Not sure if “invalidate” means “breaks functionality” or “can be safely ignored”.
Do you need doThis, doThat, doStuff to each run one after the other? If so, they need to be sequential.
Does running doStuff mean that doThis and doThat no longer matter and can be canceled? If so then you can track the latest Job or Jobs in a variable and cancel them when you get a newer one (where latest/newest is determined by nonce).
Invalidation here means that the API that I am calling is keeping track of the nonces and requires them to be non-decreasing. When the request to api.doStuff() has a nonce of 3 and this is the first request received by the API, then the API will reject the calls to doThat() and doThis() since their nonces (1 and 2) are less than 3 - which by then has already been observed by the API.
So, the calls are somewhat independent, but they are tied together by the requirement to send non-decreasing nonces. What bothers me is that all calls take roughly 10 seconds to complete, and I have to wait for all of them, so I’d really like to solve this with coroutines.
The problem is not just limited to coroutines in this case. I assume we are talking HTTP requests, meaning that a new TCP connection is established for each requests. If you send multiple requests right after another, then there is no guarantee that they will arrive in the same order. That is simply how network traffic works. The only way that you can be sure that they will arrive the correct order is by not sending the second request until you have received an acknowledgement on the first. With HTTP, you probably won’t get any such acknowledgement before the response itself. In other words, you pretty much have to go fully sequential in order to guarantee the order.
Maybe you could work around it in most cases by delaying the second request, i.e. something like this:
This still does not guarantee anything, and it also relies on the server even being able to handle multiple requests concurrently (I suspect that might not be the case; otherwise I see no reason to even require a total ordering of the requests through the use of strictly increasing identifiers).

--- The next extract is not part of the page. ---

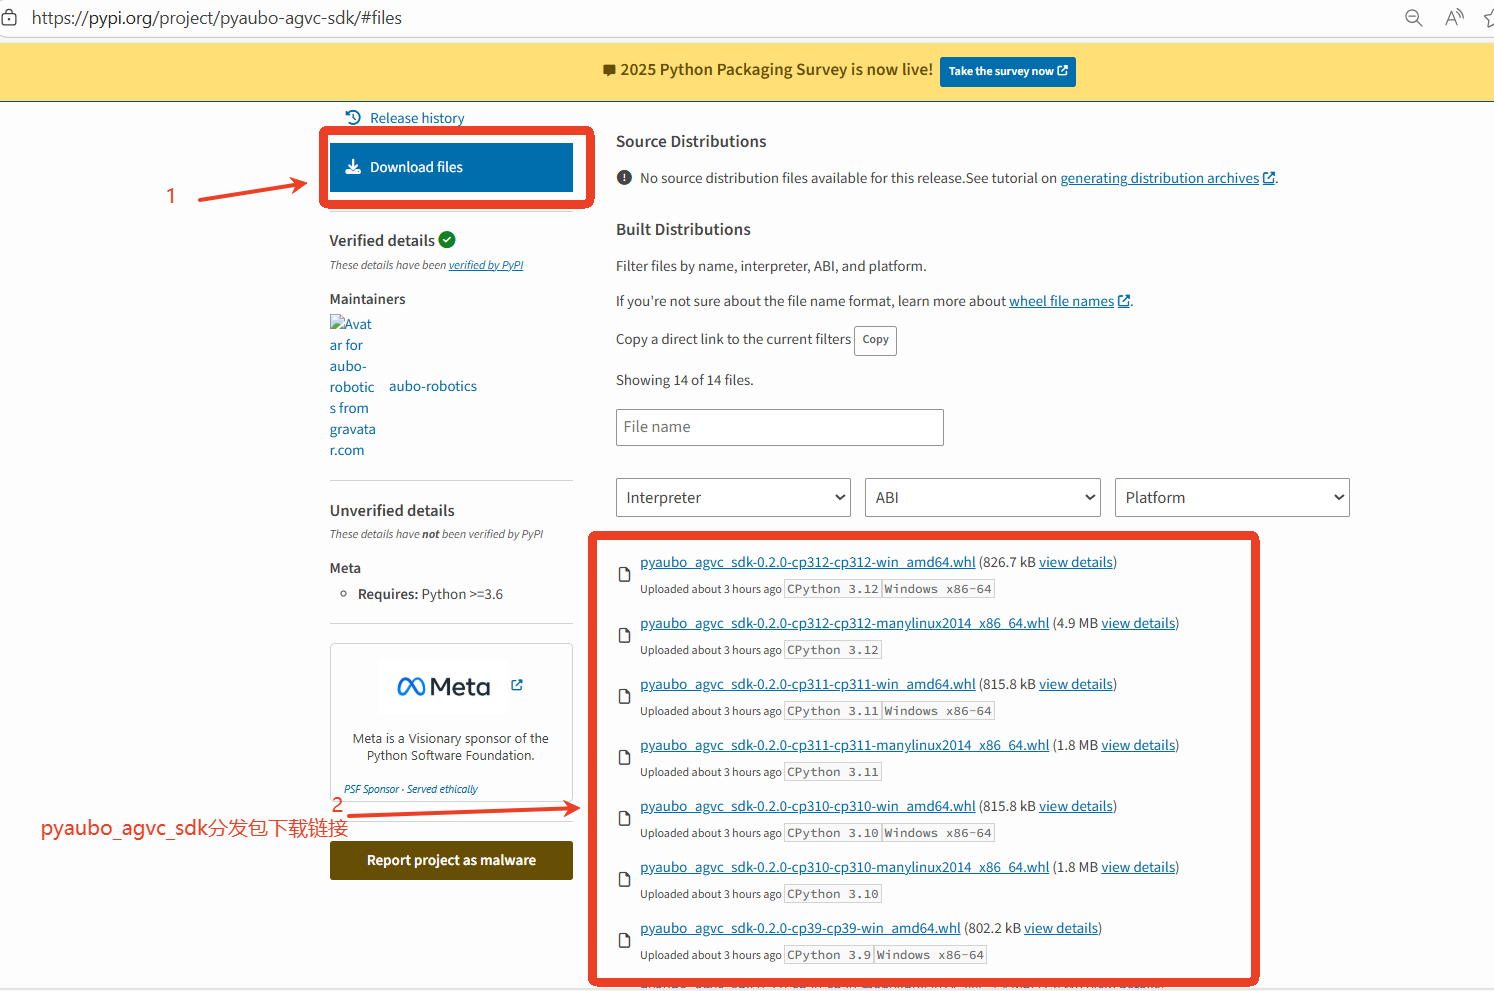Screen dimensions: 1494x991
Task: Select the Download files tab
Action: pyautogui.click(x=451, y=167)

If the nonce goes in a request header, then maybe if you send an Expect: 100-continue header, then maybe the API will process the nonce and send you an intermediate 100 response quickly after processing it. That would allow you to send the next request much earlier.
Note: this only works if the docs say it works. Normally, default behaviour for web servers processing a POST is to send the 100 response immediately after reading the headers if it’s requested. You really need it to wait until the nonce is processed.